Turns out, they are not. On Oct. 9, the U.S. District Court for the Eastern District of Illinois ruled in favor of the FanDuel following a lawsuit claiming the company’s daily fantasy games were illegal games of chance.
The court ruled in FanDuel’s favor on mainly two accounts. First, the court ruled that plaintiff Christopher Langone “failed to make even a bare assertion that he could recover more than $75,000,” the minimum to bring legislation under the Illinois Loss Recovery Act. Second, the court claimed that FanDuel was not a “winner” based on the Act, but rather the operator of an online gambling site, similar to a 2007 ruling in favor of CBS concerning CBS Sports’s full-season fantasy games.

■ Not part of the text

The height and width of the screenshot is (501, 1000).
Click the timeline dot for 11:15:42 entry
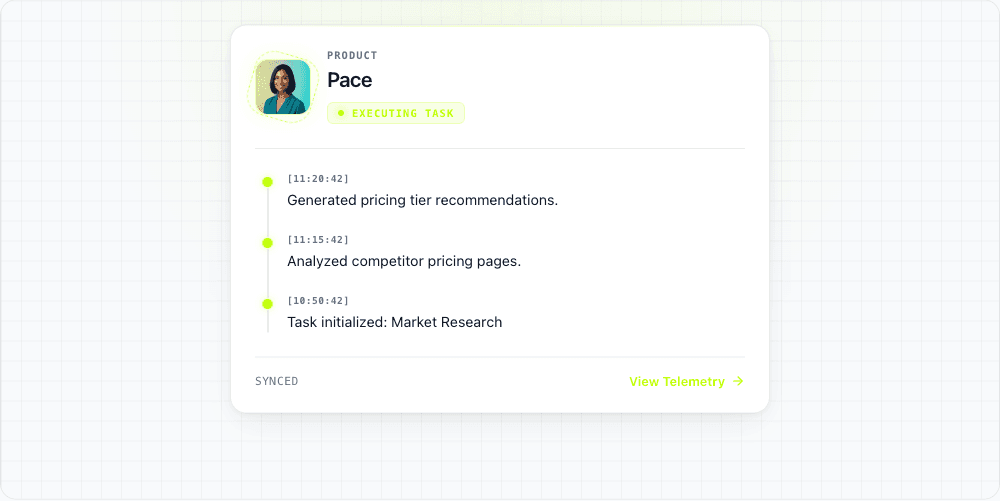click(267, 243)
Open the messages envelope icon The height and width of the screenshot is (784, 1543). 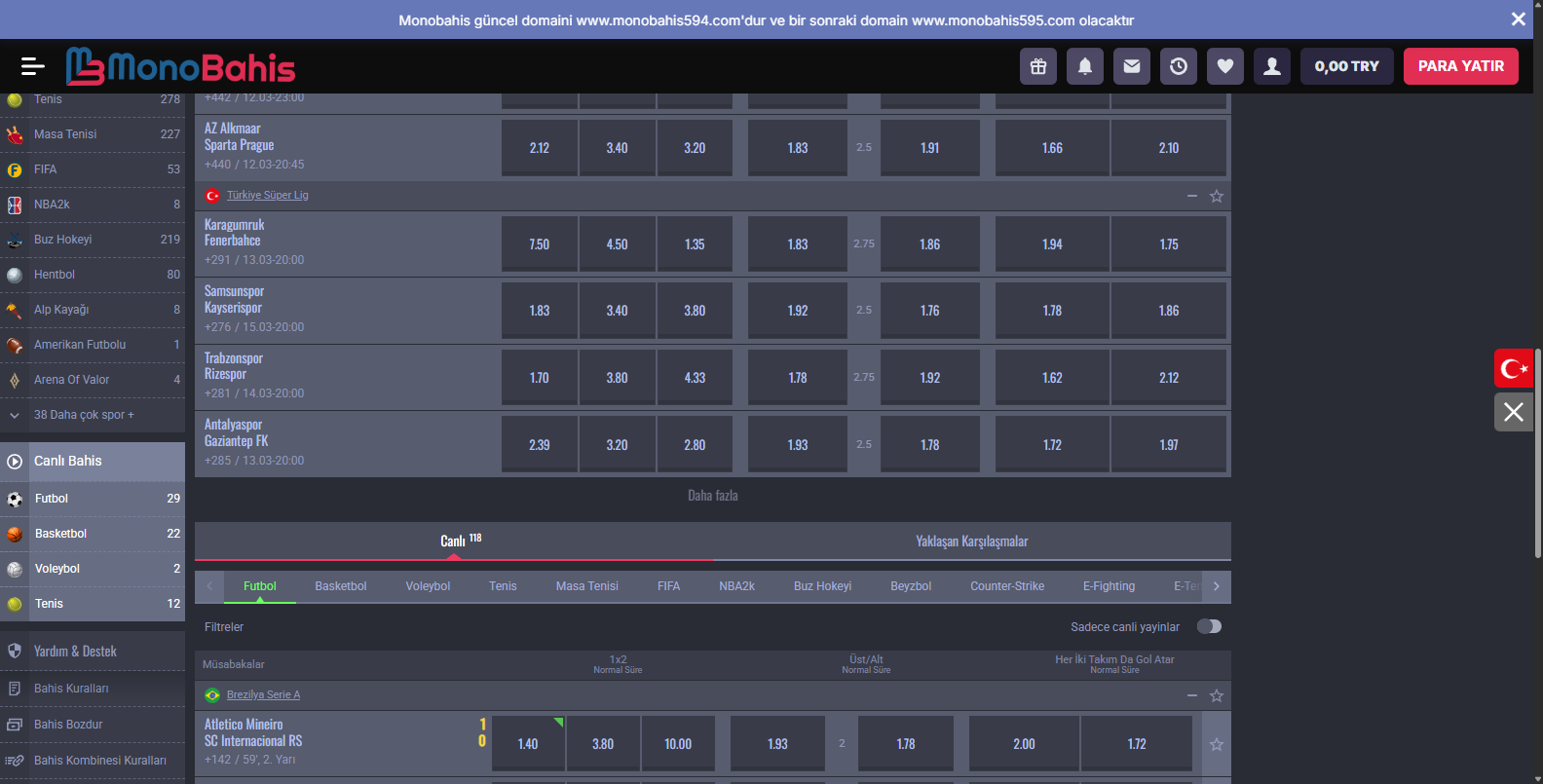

According to Forbes contributor Marc Edelman, the court skirted around the key question of whether daily fantasy sports contests are illegal games of chance. This is important to legal counsel because it opens up the possibility for lawsuits on different grounds, especially from a plaintiff who reaches the $75,000 threshold.
Many smaller sites such as FanDuel, StarStreet, Draft Kings and others run daily fantasy games, but larger fantasy sports giants such as ESPN and NFL.com are starting to get into the daily fantasy game as well. By not answering the key question at hand, the district court opened these companies up to potential litigation down the road. Another suit, filed by Langone, against the daily fantasy site DraftDay is ongoing in Illinois courts, and Edelman speculates that suit may have a better chance of success.
Through his lawyer, Langone said he plans to pursue the FanDuel case. The 7th Circuit Court of Appeals has not yet commented on whether it will pick up the case.